Yesterday, the U.S. Senate voted to remove a broadband provider rule that prevents internet service providers (ISP) from selling your personally identifiable information (PII) to advertisers without your explicit consent. If this ruling also passes the House, ISPs will be able to sell your browsing habits, and other personal information, at their whim. Many have pointed out the serious privacy implications of this change, and suggest ISP should now stand for “invading subscriber privacy.” Beyond the privacy risks, I also argue that this change puts your security at risk. Watch today’s video to hear more about this vote, my opinions about it, and what you can do to get involved.
Episode Runtime: 4:10
Direct YouTube Link: https://www.youtube.com/watch?v=oOwjEcr02dU
- U.S. Senate votes to allow ISPs to sell your data to advertisers – Ars Technica
- EFF’s take on Senate putting profits over privacy – EFF
- Malvertising still a significant threat – Infosec Island
Corey Nachreiner, CISSP (@SecAdept)
With all due respect for the great WG Security Guru, online privacy is a myth. I applaud this undoing of an 11th hour Obama regulation that HAS NOT YET TAKEN AFFECT. Nothing has changed and only levels the playing field and prevents the FCC from making similar future regulations that maybe you WON’T like. Never let our defenses down on security, whether or not a law is passed by government. Think of all the tracking Google does. Who has come down on them? Google has a powerful monopoly and are useful to governments (including now censoring free speech), whereas others aren’t so much.
Corey Nachreiner says
Heh… I won’t claim “great” but thanks for the honorific…
In many ways, I do agree with you that some of privacy is dead, and there is NO doubt that many sites/apps like Google and Facebook do already track many of the things you do, and some tracking cookies can extend their view into what you do well beyond their own site. However, I do differ with your opinion on ISPs specifically. Here’s why:
1) Facebook, Google, other are somewhat limited in what they can track of your browsing habits. They don’t see everything you do. Yes, there are certain Ad cookies that do “follow you around” and give more data to these entities, but there are easy technical ways to disable them if you really want (another benefit of script blockers, among other things). However, EVERYTHING you do goes through your ISP. They can see every DNS query, and frankly, every packet if they wanted to. The scope of privacy loss is greater with an ISP, IMHO.

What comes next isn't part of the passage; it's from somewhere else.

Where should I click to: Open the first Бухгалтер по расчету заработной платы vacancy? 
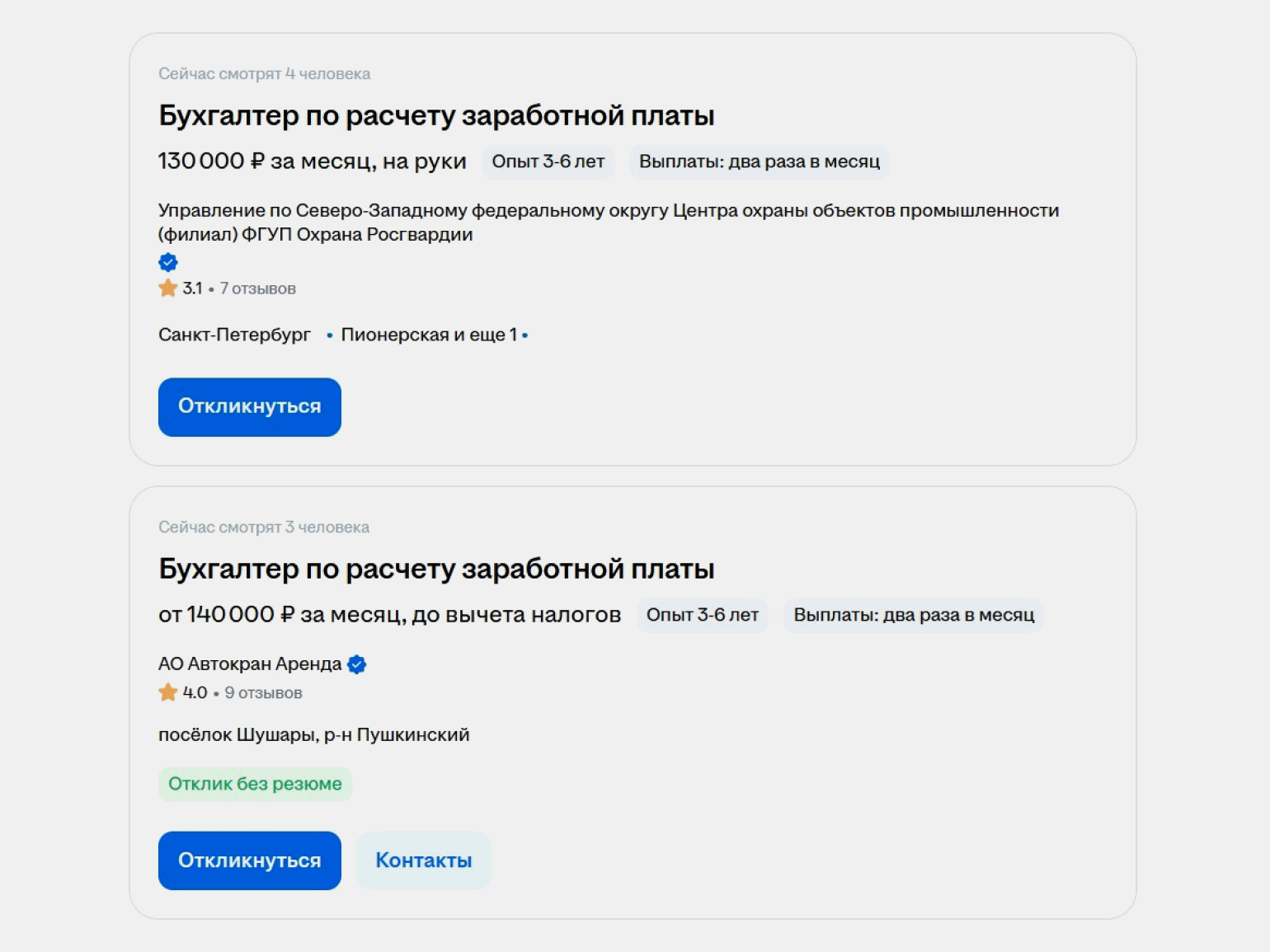click(x=435, y=116)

2) ISP are unavoidable. Facebook, Gmail, and Google are avoidable. If you are someone that is concerned with your privacy, you do NOT have to use them. On the other hand, you require and ISP to get to the Internet. In many some countries/states, you also have very few choices, so it’s harder to find other options.
3) You already pay for an ISP. This service is monetized directly, but us giving them money. Facebook, Gmail, and Google search are free because you are making the choice to give up some privacy in order to use that free service. Unless ISPs are going to give us access for free, this behavior is not acceptable.

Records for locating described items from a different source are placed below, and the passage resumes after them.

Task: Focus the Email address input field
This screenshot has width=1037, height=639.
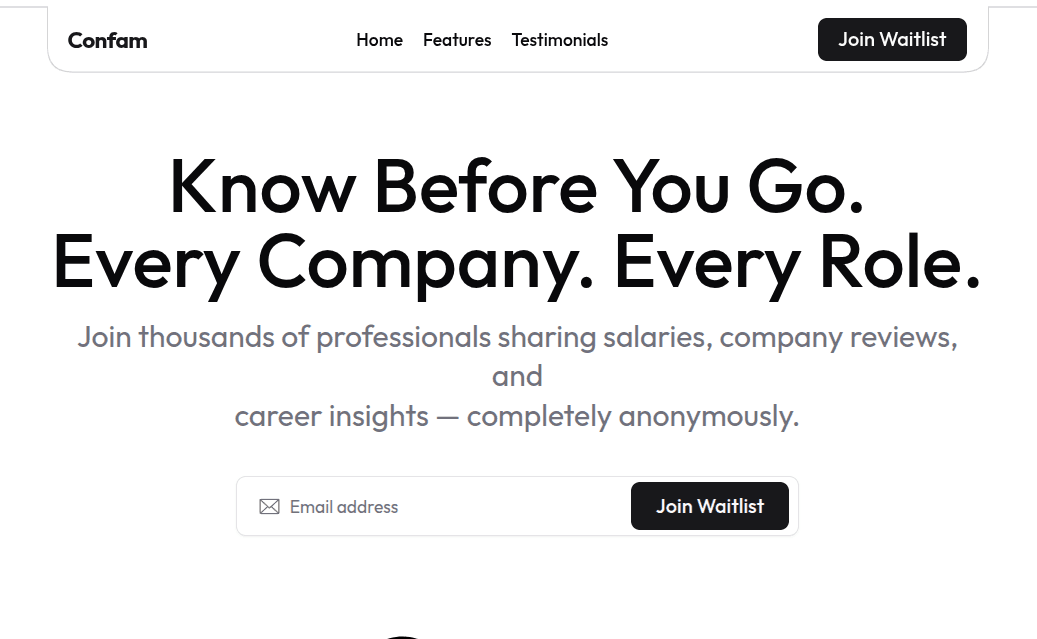Action: 450,507
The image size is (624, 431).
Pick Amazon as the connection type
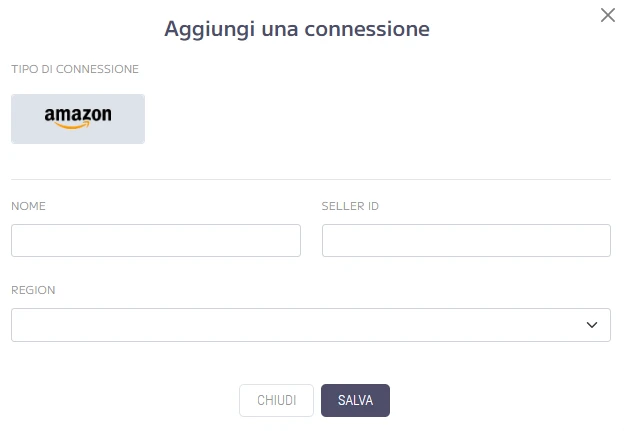(78, 119)
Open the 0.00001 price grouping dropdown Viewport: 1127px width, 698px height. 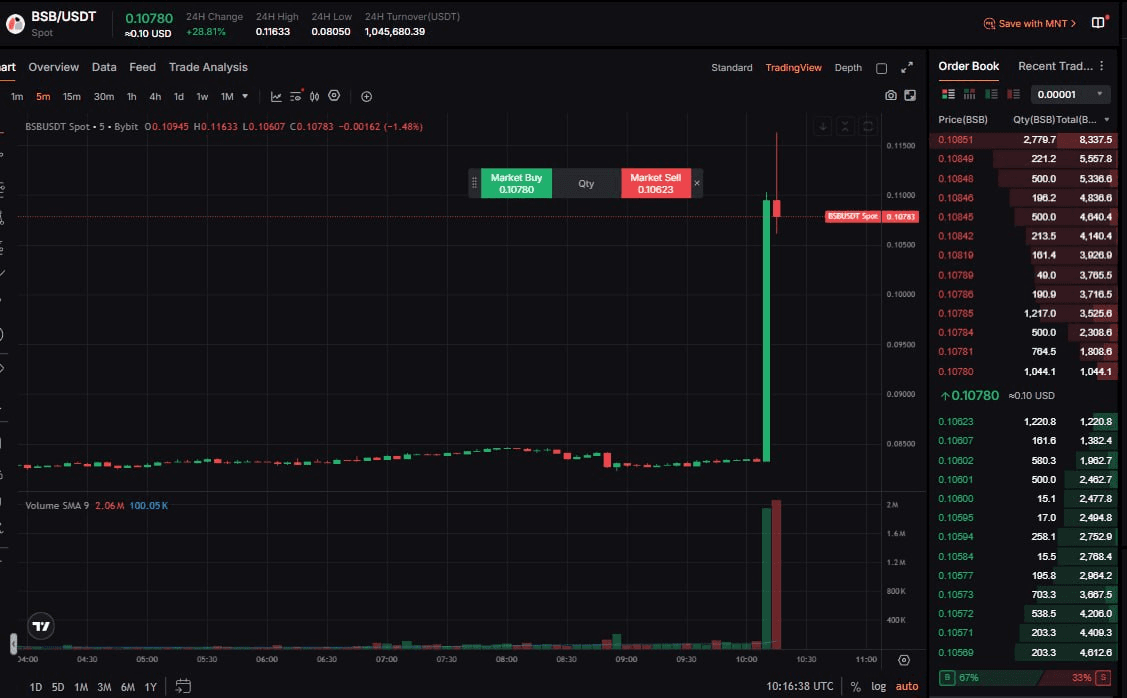click(1071, 94)
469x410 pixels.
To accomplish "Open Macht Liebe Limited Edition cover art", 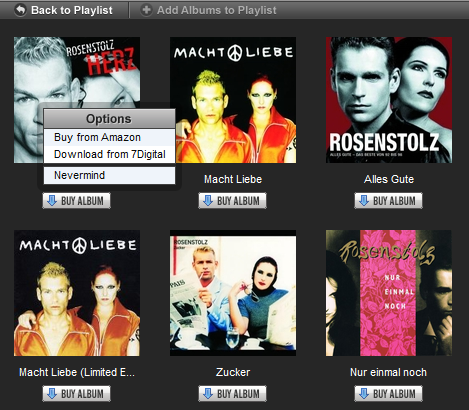I will pos(77,293).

In any case, even though I too think most of the world has already given up way more of their privacy than they know, I don’t believe this should be an acceptable status quo. We can continue to do things to get it back. I personally think having ISPs be common carriers, and have to live up to more rigorous customer privacy rules makes perfect sense.
That said, thanks for your reply. I really like to hear others well thought out opinions. I think this kind of debate is crucial for society to come to the right answers, what ever that answer may be. Really appreciate your thoughts.

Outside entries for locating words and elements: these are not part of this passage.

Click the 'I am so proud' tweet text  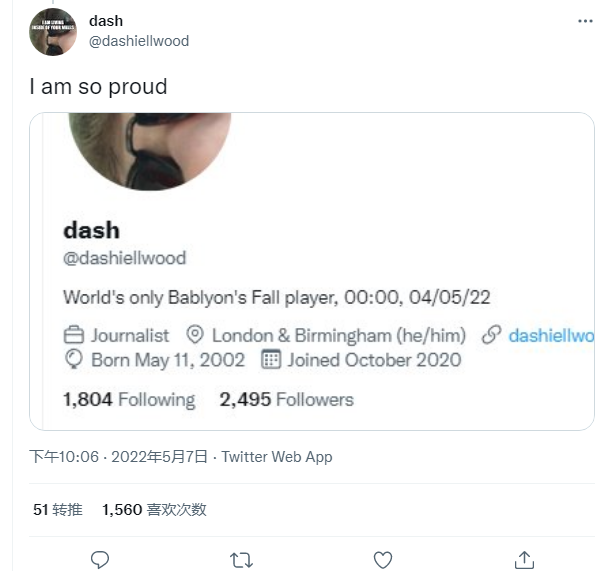point(99,87)
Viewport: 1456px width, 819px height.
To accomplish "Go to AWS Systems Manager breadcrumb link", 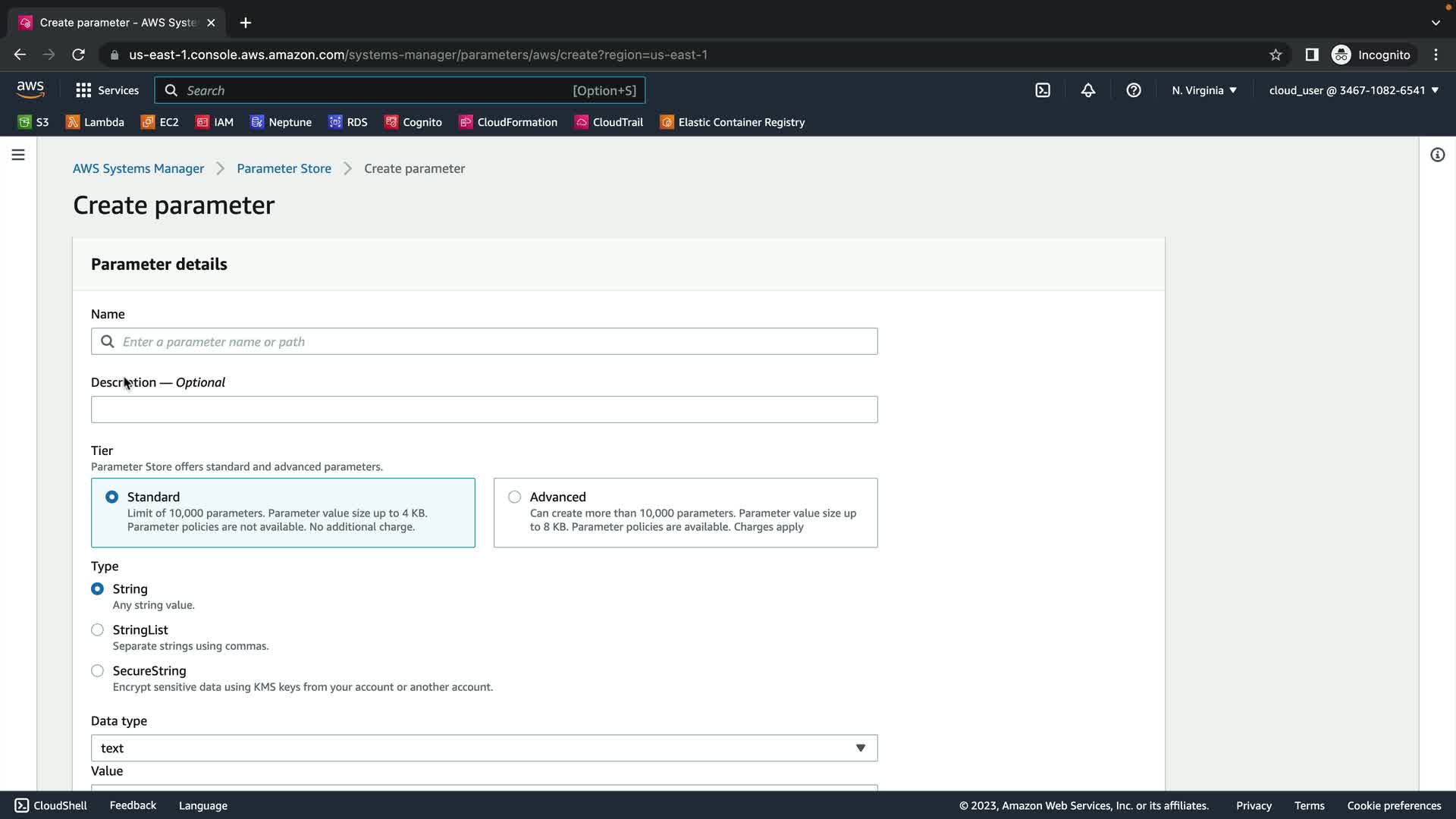I will click(138, 168).
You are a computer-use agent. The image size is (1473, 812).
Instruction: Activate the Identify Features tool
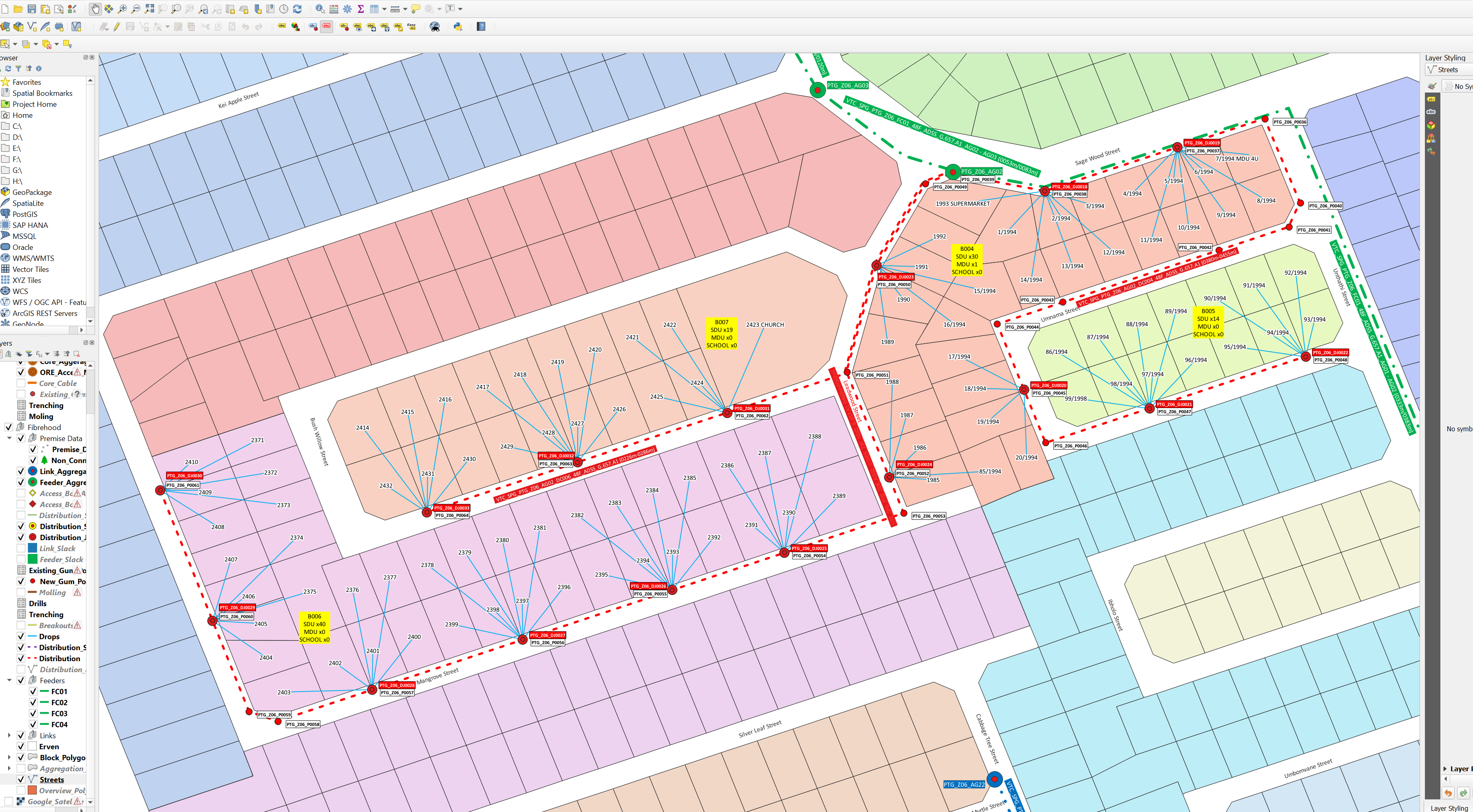click(x=320, y=9)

Thank you, and you of course mentioned things I hadn’t thought of; however, wouldn’t our Watchguard VPN protect from ISP snooping our traffic other than seeing the destination and receiving ips?
If that is true, I guess my point is that there are things that can be done to protect ourselves from ISPs as well as from Google and FB and Twitter and so why would there be a law to discriminate between one provider and another if only to allow a monopoly to continue? I do get your point about not paying for free services and giving up privacy, but that still doesn’t sit well. Online ads should be no different than TV ads or newspaper ads or billboards that do not track. When did that become so acceptable to us and do they have to do that as a search engine? If so why? True, I don’t have a FB account, but I do use Google. Trying out Duck Duck Go.
How could our Watchguard firewall be configured to provide that level of encryption for all our users’ traffic like those using the VPN enjoy or perhaps a browser recommendation?
As a WG customer for years, I’d like to use this opportunity to say how pleased I am with your products and also the tutorials you provide.